The idea that, just two days before World AIDS Day, Commonwealth, state and territory Education Ministers could sit around a table and agree to an HPE curriculum that excludes HIV and other BBVs is simply astounding (and a lot of other words which I am too polite to write here).

Taken together, these omissions – LGBTI students and content, comprehensive sexual health education, and HIV and other BBVs – from the national Health and Physical Education curriculum, mean that the document that has been drafted (or the public versions of it at least) is an abject failure.

And it is a collective failure, too. The original December 2012 draft, and the July 2013 revised draft, were both released under the previous federal Labor Government. Of the state and territory Education Ministers present next Friday, five will be from the Coalition, two from Labor and even one from the Greens, and they will each bear some of the responsibility.

But above all, this is a test for the new Commonwealth Education Minister, the Hon Christopher Pyne MP. He has come to Government expressing concerns about the ACARA process for developing the national curriculum, and the outcomes it has produced. Here is his opportunity to show that he is genuine, and to help ensure that the national Health and Physical Education Curriculum is genuinely-inclusive.

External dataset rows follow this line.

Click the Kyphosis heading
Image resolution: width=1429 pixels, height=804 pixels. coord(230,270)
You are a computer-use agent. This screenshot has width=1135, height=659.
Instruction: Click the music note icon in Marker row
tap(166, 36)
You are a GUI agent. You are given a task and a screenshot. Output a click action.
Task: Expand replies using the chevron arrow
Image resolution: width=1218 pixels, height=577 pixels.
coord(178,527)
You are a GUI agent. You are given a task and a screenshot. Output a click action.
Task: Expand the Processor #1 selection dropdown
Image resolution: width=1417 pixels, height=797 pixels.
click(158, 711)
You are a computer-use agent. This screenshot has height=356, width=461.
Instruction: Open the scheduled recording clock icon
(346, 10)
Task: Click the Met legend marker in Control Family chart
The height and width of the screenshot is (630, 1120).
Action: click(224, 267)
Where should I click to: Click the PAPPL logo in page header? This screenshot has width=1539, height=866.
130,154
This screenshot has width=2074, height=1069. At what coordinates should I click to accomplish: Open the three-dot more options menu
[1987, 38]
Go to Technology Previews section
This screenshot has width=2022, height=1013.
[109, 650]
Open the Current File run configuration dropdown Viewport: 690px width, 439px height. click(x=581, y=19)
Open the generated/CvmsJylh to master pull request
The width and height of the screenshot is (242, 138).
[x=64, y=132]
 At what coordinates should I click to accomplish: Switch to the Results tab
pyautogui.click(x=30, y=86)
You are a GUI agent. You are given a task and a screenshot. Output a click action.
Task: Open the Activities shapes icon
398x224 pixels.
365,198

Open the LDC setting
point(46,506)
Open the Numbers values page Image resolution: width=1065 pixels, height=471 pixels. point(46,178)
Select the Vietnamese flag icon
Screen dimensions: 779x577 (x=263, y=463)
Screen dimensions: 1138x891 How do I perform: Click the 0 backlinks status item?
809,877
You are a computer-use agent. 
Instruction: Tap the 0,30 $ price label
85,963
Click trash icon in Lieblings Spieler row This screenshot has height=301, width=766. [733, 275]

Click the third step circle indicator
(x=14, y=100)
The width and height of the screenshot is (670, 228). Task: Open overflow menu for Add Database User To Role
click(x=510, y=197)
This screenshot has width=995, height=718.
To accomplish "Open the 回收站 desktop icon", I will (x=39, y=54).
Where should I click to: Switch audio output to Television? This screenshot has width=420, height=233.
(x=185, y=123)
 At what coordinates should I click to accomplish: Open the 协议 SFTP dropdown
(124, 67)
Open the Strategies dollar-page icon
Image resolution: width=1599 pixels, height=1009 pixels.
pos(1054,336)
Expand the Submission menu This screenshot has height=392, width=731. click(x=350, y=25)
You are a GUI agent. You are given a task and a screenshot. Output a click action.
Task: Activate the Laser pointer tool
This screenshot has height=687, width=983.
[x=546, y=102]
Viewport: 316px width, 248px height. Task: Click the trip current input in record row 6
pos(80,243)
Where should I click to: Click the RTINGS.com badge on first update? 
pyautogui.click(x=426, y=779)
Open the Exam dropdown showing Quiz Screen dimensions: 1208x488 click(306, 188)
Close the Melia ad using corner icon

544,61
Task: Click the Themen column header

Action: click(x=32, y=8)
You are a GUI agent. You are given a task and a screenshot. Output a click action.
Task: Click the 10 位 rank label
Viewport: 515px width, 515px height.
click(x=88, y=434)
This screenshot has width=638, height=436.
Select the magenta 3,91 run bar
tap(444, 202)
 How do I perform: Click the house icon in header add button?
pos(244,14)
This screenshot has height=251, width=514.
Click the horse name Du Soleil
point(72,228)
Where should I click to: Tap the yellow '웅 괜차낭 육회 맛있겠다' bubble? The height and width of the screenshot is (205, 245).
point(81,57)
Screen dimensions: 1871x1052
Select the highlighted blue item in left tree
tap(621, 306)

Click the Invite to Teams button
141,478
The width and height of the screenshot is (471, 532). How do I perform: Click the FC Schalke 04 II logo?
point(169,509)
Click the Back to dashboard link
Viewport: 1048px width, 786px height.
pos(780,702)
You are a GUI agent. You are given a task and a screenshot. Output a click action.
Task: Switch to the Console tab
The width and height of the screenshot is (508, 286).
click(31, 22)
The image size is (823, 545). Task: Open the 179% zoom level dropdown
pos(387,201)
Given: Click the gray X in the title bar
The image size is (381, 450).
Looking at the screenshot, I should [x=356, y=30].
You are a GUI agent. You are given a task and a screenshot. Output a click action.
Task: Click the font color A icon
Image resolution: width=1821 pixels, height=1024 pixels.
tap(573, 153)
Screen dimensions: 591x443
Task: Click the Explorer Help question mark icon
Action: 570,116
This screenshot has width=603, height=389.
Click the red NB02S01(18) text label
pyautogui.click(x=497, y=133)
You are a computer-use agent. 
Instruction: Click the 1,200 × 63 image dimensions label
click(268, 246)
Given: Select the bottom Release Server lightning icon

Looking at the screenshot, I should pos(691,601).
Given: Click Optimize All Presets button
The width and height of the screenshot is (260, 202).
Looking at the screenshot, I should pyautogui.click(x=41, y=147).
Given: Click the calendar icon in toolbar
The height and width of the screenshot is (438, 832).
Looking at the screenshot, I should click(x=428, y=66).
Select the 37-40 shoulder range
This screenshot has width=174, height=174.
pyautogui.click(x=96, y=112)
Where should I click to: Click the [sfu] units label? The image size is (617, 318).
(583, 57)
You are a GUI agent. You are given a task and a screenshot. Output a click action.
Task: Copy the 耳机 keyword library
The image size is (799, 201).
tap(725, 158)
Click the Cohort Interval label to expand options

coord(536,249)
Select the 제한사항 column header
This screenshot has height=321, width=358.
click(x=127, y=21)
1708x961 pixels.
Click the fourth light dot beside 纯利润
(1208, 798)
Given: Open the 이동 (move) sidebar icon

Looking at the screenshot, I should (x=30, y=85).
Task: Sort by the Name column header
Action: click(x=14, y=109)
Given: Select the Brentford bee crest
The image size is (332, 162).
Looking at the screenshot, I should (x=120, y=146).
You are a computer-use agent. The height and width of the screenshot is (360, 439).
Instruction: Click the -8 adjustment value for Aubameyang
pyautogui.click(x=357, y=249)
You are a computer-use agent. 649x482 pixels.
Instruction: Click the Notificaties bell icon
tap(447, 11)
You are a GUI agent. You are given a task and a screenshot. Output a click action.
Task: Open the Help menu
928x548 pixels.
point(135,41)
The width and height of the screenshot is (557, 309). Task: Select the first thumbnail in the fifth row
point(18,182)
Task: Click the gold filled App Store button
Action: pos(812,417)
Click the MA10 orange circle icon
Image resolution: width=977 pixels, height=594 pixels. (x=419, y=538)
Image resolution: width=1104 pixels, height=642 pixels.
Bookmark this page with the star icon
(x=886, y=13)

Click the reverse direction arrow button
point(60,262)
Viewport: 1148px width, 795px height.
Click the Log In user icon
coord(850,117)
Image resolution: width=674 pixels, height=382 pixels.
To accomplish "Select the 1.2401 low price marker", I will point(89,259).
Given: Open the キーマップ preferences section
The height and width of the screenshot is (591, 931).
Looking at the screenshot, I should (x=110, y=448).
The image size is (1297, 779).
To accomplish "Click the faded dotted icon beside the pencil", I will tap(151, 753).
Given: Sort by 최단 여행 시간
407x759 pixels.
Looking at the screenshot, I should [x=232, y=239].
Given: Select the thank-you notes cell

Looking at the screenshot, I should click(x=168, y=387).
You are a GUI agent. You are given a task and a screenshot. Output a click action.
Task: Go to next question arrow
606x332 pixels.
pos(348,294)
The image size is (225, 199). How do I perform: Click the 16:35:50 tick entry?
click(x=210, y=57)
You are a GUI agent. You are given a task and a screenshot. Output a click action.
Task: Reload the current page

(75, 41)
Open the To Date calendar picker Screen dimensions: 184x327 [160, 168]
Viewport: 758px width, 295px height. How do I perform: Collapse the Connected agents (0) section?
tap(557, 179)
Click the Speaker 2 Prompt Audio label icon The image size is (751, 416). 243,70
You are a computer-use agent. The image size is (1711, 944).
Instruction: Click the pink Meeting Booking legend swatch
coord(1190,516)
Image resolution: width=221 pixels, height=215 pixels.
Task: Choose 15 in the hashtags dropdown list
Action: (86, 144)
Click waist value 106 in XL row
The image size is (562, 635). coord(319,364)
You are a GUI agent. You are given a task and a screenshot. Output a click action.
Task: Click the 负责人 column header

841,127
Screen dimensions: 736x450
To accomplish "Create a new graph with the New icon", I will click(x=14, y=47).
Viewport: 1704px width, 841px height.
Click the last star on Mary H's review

If he does not, if the document that is approved on 29 November excludes LGBTI students and content, comprehensive sexual health education, and HIV and other BBVs, then Minister Pyne will earn a large red “F” on his first term report card. He can – and must – do better.

Update (3 December): The Standing Council on School Education and Early Childhood met last Friday, but did NOT endorse the national Health & Physical Education curriculum. Instead, they have noted its development, while also noting that the Commonwealth is reviewing ACARA and the curriculum development process more broadly. Basically, the curriculum is on hold until that review is finished, meaning it could be adopted at some point in 2014, amended and then adopted in 2014, or could be sent back for complete redraft, either by ACARA or someone else. I will obviously post further updates as I become aware of important developments.